Lestropie commented 2 months ago

... maybe we need to revisit bids-standard/bids-specification#1280, as the introduction of dwimap is counter to the conclusion therein.

Not necessarily, due to their interaction.

Part of the reasoning behind the mfp / mdp distinction was that by utilising complex inheritance, it would enable definition of, in one place, the set of metadata fields that apply only to the immediate outcomes of model fitting and not subsequent derivatives thereof. If however inheritance is avoided entirely, and every data file has a sidecar that is a unique source of metadata, then one is free to define on a per-data-file basis what metadata to include vs. not include there.
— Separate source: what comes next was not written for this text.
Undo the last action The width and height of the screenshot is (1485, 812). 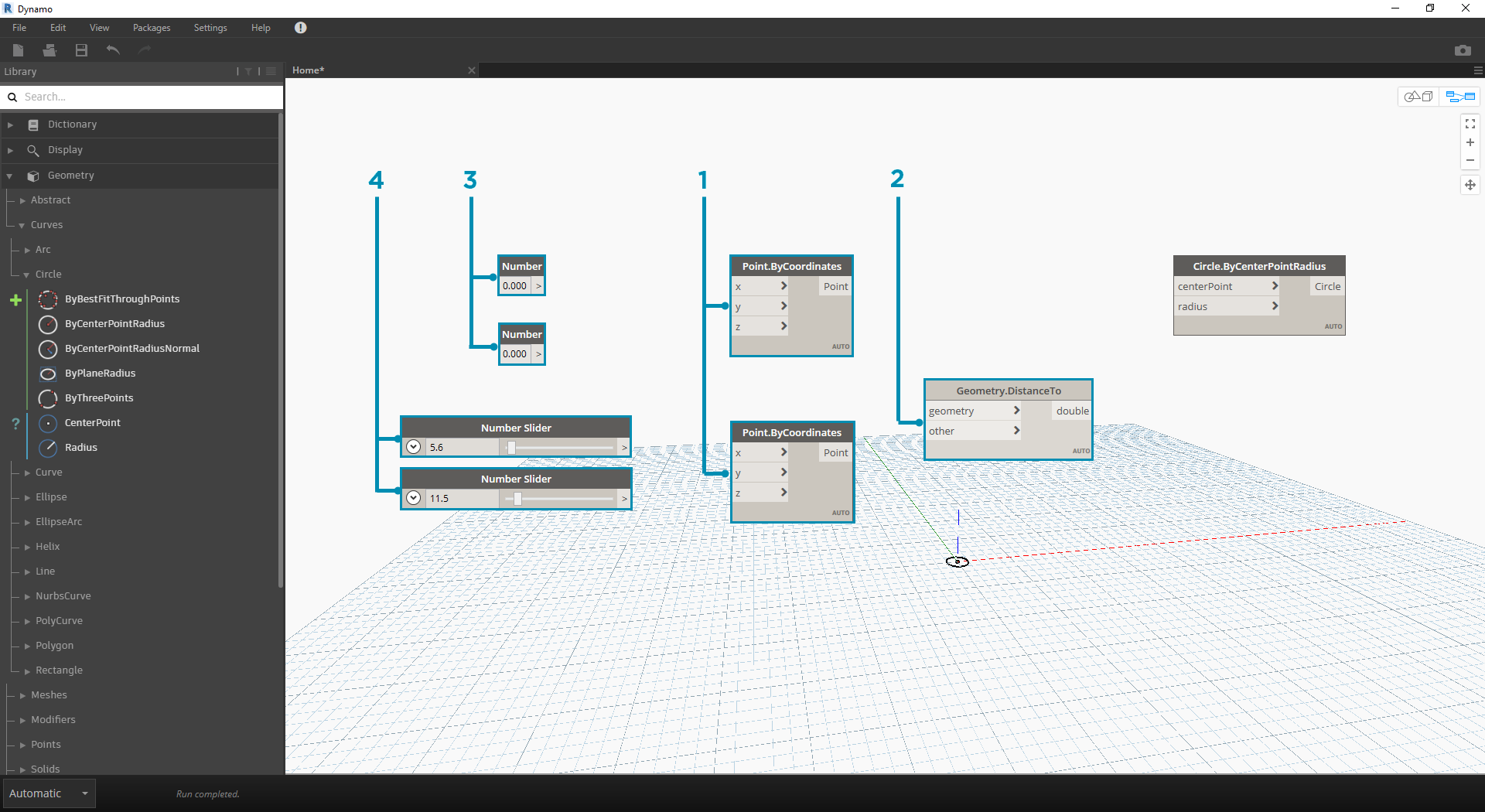112,49
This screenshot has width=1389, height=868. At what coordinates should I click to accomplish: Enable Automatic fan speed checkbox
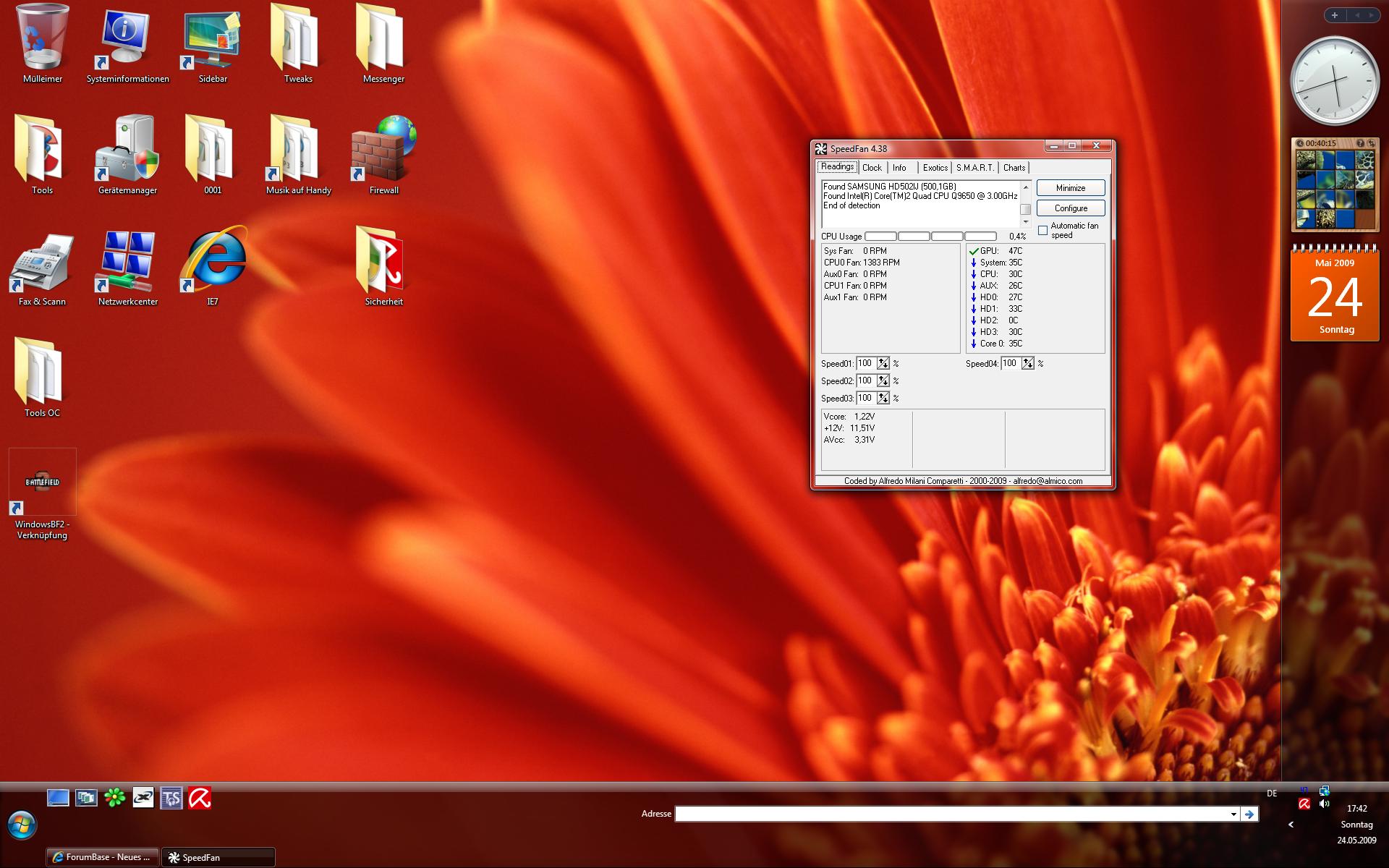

The distinction therefore loses most of its utility; furthermore, what utility might be left would arguably be more suitably deferred to an explicit provenance mechanism.

In the final linked comment you suggest resolving through the use of suffices. But as described elsewhere that comes with its own set of problems. I don't think that it is a necessary consequence that rejection of the model-*/ sub-directory means that multiple suffices must be used; only that some other solution for non-trivial metadata structure is necessary. While duplicating swathes of metadata across multiple sidecar files is definitely not my personal preference, it's technically workable; plus this happens already with raw data, where images even of different modalities from the same scanning session probably share quite a few metadata fields.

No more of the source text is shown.